Fandom and Language Learning

Research on how fan communities, affinity spaces, fanfiction, memes, fan translation, participatory culture and digital literacies create opportunities for language learning.

Overview

Fandom is one of the most productive spaces for understanding how language learning can emerge from participation, affinity, creativity and social interaction.

Fan communities bring together people who read, write, translate, subtitle, dub, remix, comment, meme, theorize, debate and create around shared cultural interests. These practices often involve multilingual interaction, genre knowledge, audience awareness, multimodal composition and sustained engagement with texts, media and other participants.

My research examines fandom as a site of informal digital language learning and digital literacy development. Rather than treating fan practices as marginal or merely recreational, I study how they support language exposure, participation, identity work, metalinguistic reflection and creative meaning-making across languages and platforms.
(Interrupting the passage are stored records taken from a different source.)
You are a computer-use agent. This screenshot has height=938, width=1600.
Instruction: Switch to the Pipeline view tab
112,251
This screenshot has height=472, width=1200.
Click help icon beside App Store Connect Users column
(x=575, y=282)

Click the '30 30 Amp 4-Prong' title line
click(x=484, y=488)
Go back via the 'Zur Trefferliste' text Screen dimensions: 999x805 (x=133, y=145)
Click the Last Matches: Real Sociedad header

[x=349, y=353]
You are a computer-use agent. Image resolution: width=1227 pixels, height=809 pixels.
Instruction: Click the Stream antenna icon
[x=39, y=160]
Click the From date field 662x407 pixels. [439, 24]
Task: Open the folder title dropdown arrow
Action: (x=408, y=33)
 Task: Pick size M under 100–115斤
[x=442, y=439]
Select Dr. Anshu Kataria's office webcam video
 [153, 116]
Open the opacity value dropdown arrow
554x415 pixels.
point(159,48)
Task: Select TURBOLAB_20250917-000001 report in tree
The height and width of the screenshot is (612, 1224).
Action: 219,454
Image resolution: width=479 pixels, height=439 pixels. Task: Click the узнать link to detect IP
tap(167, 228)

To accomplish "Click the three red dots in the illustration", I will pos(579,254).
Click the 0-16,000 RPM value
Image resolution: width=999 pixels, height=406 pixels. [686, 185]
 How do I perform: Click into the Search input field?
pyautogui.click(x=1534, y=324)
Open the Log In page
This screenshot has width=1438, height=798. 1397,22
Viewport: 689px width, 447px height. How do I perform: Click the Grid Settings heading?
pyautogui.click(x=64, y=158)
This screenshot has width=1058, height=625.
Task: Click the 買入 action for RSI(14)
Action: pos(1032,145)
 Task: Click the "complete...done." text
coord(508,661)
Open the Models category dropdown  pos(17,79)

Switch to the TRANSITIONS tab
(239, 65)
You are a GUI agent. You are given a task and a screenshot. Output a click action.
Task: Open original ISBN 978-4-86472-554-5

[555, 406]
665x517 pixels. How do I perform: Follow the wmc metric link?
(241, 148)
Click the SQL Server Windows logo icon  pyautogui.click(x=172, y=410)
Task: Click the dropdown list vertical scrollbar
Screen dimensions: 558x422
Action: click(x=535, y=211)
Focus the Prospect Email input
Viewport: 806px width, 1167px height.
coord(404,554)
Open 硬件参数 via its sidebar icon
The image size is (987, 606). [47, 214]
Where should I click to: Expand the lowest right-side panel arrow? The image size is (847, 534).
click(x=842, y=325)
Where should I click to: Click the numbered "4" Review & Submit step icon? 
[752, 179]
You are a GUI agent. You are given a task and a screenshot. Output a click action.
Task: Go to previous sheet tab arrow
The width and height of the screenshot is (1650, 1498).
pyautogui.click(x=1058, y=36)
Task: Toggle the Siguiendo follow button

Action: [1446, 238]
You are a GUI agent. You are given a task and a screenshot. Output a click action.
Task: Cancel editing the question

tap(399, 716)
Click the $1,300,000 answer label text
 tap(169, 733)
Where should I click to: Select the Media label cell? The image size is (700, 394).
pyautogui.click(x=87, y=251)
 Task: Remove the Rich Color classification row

This work connects fanfiction, fansubbing, fandubbing, fan translation of games, scanlation, memes, gaming communities, online comments and social media practices with broader questions in language education. It also explores how fan-based practices can inspire pedagogical designs for future language teachers.

Research themes

This topic connects fandom studies, digital literacies, informal language learning and language teacher education.

Affinity spaces

Interest-driven participation

How fans participate in communities organized around shared passions, cultural texts and collaborative forms of knowledge-making.

Informal learning

Language learning beyond school

How fandom supports vocabulary development, genre awareness, pragmatic learning, multilingual interaction and self-directed language practice.

Digital literacies

Reading, writing and remixing

How fan practices involve complex literacy work, including reading, writing, multimodal composition, commenting, remixing and collaborative production.

Fanfiction

Narrative and identity

How fanfiction and fan writing can foster extended writing, audience awareness, creativity, feedback and identity exploration.

Memes

Humour and multimodality

How memes function as multimodal texts for identity work, humour, stance-taking and reflection in language teacher education.

Pedagogy

Fan-based language education

How fan practices can inspire classroom activities, teacher education, writing tasks, translation tasks and critical digital literacy work.

Related publications

Selected publications connected to fandom, fan communities, fan translation, memes, games and informal digital language learning.

2019 · Journal article

Fan translation of games, anime, and fanfiction

Boris Vázquez-Calvo, Leticia-Tian Zhang, Mariona Pascual & Daniel Cassany · Language Learning & Technology, 23(1), 49-71

DOI: 10125/44672

2026 · Book chapter

“We are cookin’, love” or “We’re a crooked love?”: Swifties’ Language Learning Experiences on Reddit

Boris Vázquez-Calvo & Esther Aguilera-Pérez · Research on Language Learning and Teaching in Digital Spaces, 124-145

DOI: 10.4324/9781003648765-9

Open materials and teaching

This research area has also led to open educational materials and classroom designs for language teacher education.

Open educational resource

Fan-Based Learning in Language Education

A microseries on fanfiction, fansubbing, cosplay, podcasts, vlogs, participatory culture and digital ethics for language education.

Teacher education

Fandom as pedagogy

My teaching uses fan practices to help future language teachers understand digital literacies, learner agency, multimodal composition, genre awareness and meaningful language use.